WHAT NEEDS TO BE DONE: Do any lines in the data below contain "computer"? If so, copy every one of them.

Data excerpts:
____

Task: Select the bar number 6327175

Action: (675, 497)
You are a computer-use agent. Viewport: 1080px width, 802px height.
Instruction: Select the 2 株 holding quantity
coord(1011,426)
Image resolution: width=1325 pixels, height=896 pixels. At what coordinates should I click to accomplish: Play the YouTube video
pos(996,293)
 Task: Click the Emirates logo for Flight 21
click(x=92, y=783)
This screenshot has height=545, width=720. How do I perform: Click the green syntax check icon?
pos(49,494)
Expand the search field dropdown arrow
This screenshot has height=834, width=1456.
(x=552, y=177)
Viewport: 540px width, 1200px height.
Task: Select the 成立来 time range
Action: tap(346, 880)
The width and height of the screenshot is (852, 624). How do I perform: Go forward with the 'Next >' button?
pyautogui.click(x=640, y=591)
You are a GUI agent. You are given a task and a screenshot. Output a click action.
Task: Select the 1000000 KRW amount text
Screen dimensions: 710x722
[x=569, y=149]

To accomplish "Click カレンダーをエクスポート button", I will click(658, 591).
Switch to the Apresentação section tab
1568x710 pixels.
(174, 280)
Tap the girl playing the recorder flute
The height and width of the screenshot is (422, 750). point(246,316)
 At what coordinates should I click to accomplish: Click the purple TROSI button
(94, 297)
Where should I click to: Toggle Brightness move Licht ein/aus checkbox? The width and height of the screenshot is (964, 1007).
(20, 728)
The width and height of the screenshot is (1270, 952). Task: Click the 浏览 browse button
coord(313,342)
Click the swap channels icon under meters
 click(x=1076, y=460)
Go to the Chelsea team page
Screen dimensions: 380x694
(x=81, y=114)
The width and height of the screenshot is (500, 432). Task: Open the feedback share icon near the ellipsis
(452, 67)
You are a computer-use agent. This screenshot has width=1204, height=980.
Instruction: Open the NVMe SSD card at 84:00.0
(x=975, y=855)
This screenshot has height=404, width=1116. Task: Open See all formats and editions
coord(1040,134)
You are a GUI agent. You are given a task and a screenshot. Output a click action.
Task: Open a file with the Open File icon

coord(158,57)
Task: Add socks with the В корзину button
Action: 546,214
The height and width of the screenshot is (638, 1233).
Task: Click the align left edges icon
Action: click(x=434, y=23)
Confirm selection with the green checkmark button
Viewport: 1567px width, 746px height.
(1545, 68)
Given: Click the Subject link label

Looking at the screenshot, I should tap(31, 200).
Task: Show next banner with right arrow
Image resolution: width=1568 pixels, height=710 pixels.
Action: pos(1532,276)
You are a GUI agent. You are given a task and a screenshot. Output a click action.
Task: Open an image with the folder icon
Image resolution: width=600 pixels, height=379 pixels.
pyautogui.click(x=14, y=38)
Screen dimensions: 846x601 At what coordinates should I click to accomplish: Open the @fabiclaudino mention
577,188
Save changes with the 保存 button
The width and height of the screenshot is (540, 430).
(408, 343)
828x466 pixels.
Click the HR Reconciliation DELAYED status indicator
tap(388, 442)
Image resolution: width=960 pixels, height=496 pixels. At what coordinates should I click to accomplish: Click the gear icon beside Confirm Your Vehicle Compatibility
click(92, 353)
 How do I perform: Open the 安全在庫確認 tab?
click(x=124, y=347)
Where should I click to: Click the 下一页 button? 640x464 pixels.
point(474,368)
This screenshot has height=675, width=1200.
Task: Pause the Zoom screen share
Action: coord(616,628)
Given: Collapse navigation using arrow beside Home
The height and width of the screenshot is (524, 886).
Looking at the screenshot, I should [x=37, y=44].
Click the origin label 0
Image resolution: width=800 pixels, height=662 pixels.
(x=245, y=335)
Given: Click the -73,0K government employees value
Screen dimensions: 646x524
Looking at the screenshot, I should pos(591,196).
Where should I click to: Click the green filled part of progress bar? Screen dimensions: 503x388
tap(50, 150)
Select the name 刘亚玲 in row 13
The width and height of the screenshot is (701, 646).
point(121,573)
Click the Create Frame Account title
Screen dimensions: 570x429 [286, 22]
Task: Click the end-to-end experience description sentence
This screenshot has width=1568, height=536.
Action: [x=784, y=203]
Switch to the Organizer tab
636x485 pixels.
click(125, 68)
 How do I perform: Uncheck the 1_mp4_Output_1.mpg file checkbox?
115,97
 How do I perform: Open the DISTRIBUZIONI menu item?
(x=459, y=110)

____

COMPLETED EXERCISE:
You are a computer-use agent. Viewport: 1080px width, 802px height.
You are a computer-use agent. This screenshot has width=1204, height=980.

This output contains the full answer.